Зулай разлила чай. Чёрный, крепкий, с чабрецом — она сама собирала летом, сушила, хранила в жестяной банке. Та же банка, в которой когда-то лежали деньги. Теперь — чабрец. Деньги — переехали в мой блокнот, в электронные переводы, в цифры на экране, которые приходили Хеде пятнадцатого числа и исчезали к двадцатому.
— Ты давно дома не бываешь. Дети забывают тебя.
— Мама, я работаю. Для вас.
— Для нас — это когда ты здесь. Деньги — не ты. Деньги не починят засов. Деньги не уложат Адама спать. Деньги не посидят с Ибрагимом, когда ему снится плохой сон.
— Без денег вы не проживёте.
— Без отца — тоже. А Ибрагим растёт без отца. Как ты когда-то. Только ты — потерял отца, потому что он погиб. А Ибрагим — потому что его отец уехал. Почувствуй разницу, Аслан.
Я поставил стакан. Чай — горячий, обжёг нёбо, и я держал этот ожог во рту, потому что физическое — проще, чем то, что мать говорила. Физическое — пройдёт. Её слова — нет.
— Вчера он мне сказал: «Зачем папа приезжает? Всё равно уедет». Пять лет, Аслан. Пять лет — и он уже понял то, чего ты не понимаешь.
— Он — ребёнок. Он не понимает контекста.

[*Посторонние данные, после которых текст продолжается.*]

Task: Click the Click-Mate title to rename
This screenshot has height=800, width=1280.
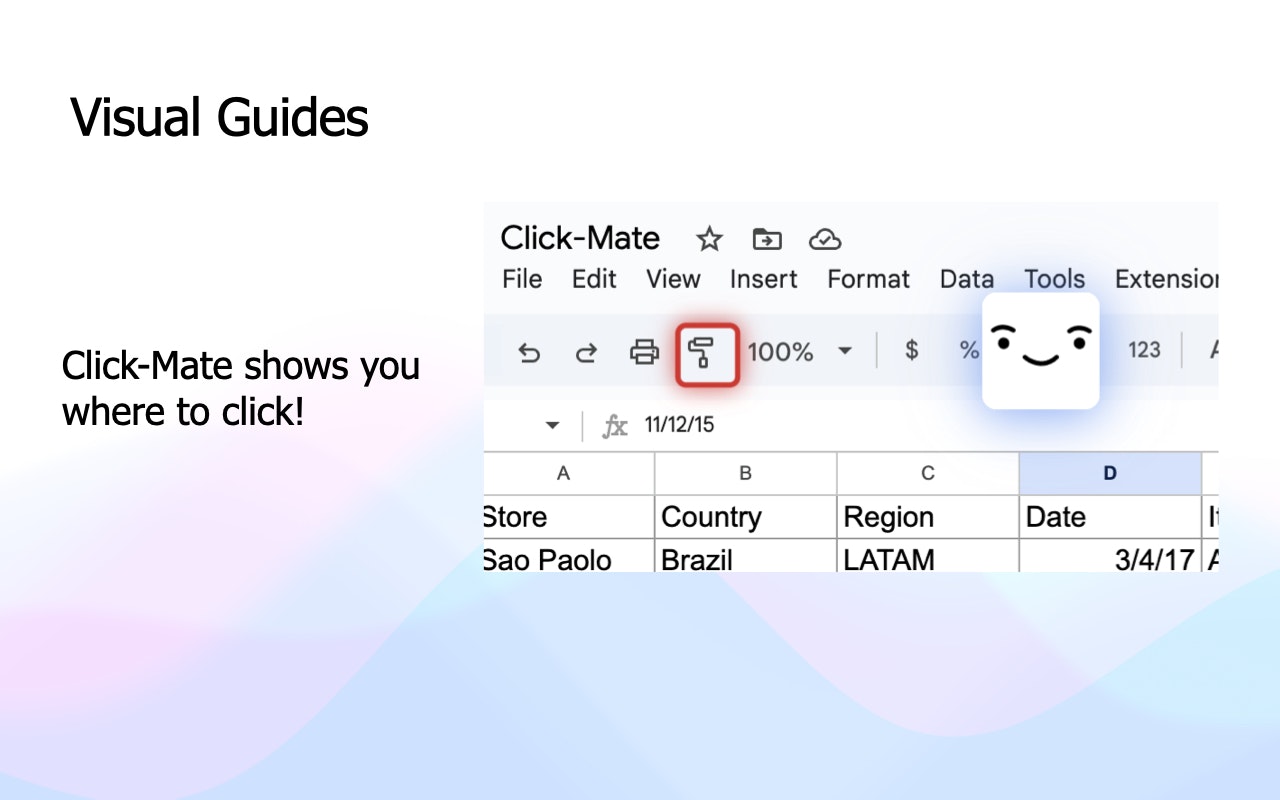Action: [x=580, y=238]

— Он — твой сын. И он — прав. Контекста не нужно. Папа приезжает — и уезжает. Точка. Ребёнку не нужен контекст, чтобы это почувствовать. Взрослые придумывают контексты, чтобы оправдать то, что чувствуют дети.

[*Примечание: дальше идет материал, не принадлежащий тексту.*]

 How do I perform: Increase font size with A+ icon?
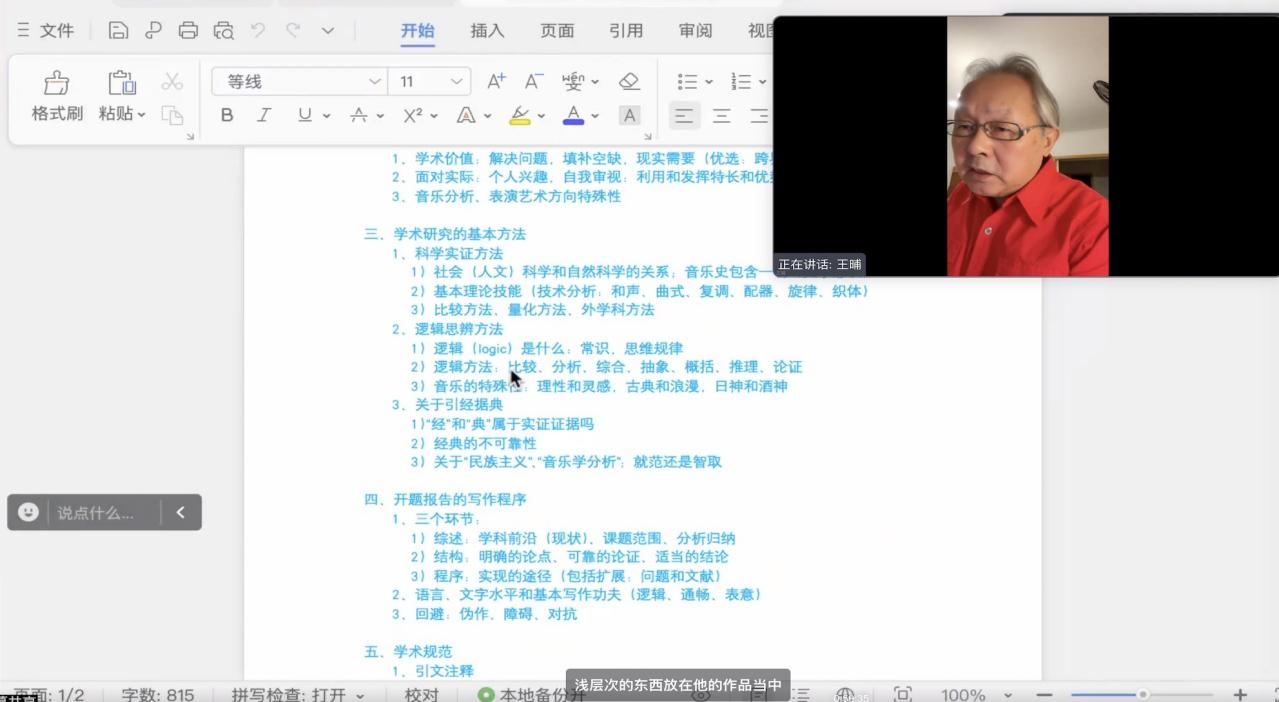[496, 81]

Мать отпила чай. Руки — тонкие, с узлами на суставах, и стакан в этих руках дрожал, чуть-чуть, едва заметно, и она сжимала его крепче, чтобы не расплескать, и от этого «крепче» суставы белели, и мне хотелось забрать стакан, и поставить на стол, и сказать: «Мама, я всё понимаю, я вернусь, я останусь». Но я не сказал. Потому что — не вернусь. Потому что двести тысяч в месяц — это двести тысяч, а сорок — это сорок, и разница — сто шестьдесят тысяч, и эти сто шестьдесят — лекарства, одежда, еда, крыша, забор, учёба, жизнь.
— Женись здесь заново. Или привези семью в Москву. Или вернись. Но не живи на два дома — это не жизнь. Два дома — это ни одного.
— Я подумаю, мама.
— Не думай. Делай. Думать — для тех, кто время не ценит. А ты — ценишь. Ты всё ценишь, кроме людей, которые тебя ждут.

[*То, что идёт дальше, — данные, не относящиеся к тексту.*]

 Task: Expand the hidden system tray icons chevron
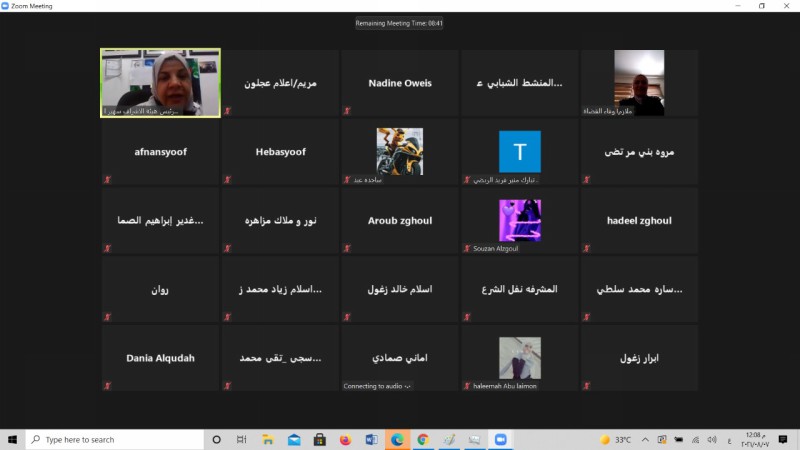646,439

Я допил чай. Встал. Поцеловал мать в лоб — кожа сухая, тёплая, с запахом чабреца, и мне вспомнилось: в детстве, когда я болел, она клала мне на лоб полотенце, смоченное в отваре чабреца, и от этого запаха жар спадал — не от чабреца, конечно, а от того, что мать — рядом. А теперь — она рядом с моими детьми. Вместо меня. И чабрец — тот же, и руки — те же, только суставы — другие. И дети — другие. И я — другой.
Оставшиеся три дня — я чинил забор. Не потому что забор нуждался в срочной починке — доски держались, столбы стояли, — а потому что мне нужно было что-то делать руками, пока голова считала варианты, которых не существовало. Вариант первый: вернуться. Минус — деньги, объекты, бригада, Виктор Петрович. Вариант второй: привезти семью. Минус — квартира в Москве для пятерых (мать + Хеда + трое детей + я) стоит столько, сколько я зарабатываю за три месяца. Вариант третий: оставить всё как есть. Минус — Ибрагим, который не бежит навстречу, Хеда, которая поворачивается к стене, мать, которая называет меня Дедом Морозом. «Приходит раз в сезон, раздаёт подарки и уходит», — она так и сказала, за чаем, между глотками, между правдами, которые бьют больнее любого упрёка.
Я вбивал гвозди в доски и считал: раз — гвоздь, два — гвоздь, три — гвоздь. Ровно, точно, в линию. Забор — это просто. Доска, гвоздь, столб, расстояние. А жизнь — не забор. В жизни нет столбов, к которым можно прибить доску и сказать: готово, стоит, не завалится. В жизни столбы гниют, доски рассыхаются, гвозди ржавеют — и однажды забор падает, и ты стоишь над ним с молотком и понимаешь: надо было чинить раньше. Надо было — чинить.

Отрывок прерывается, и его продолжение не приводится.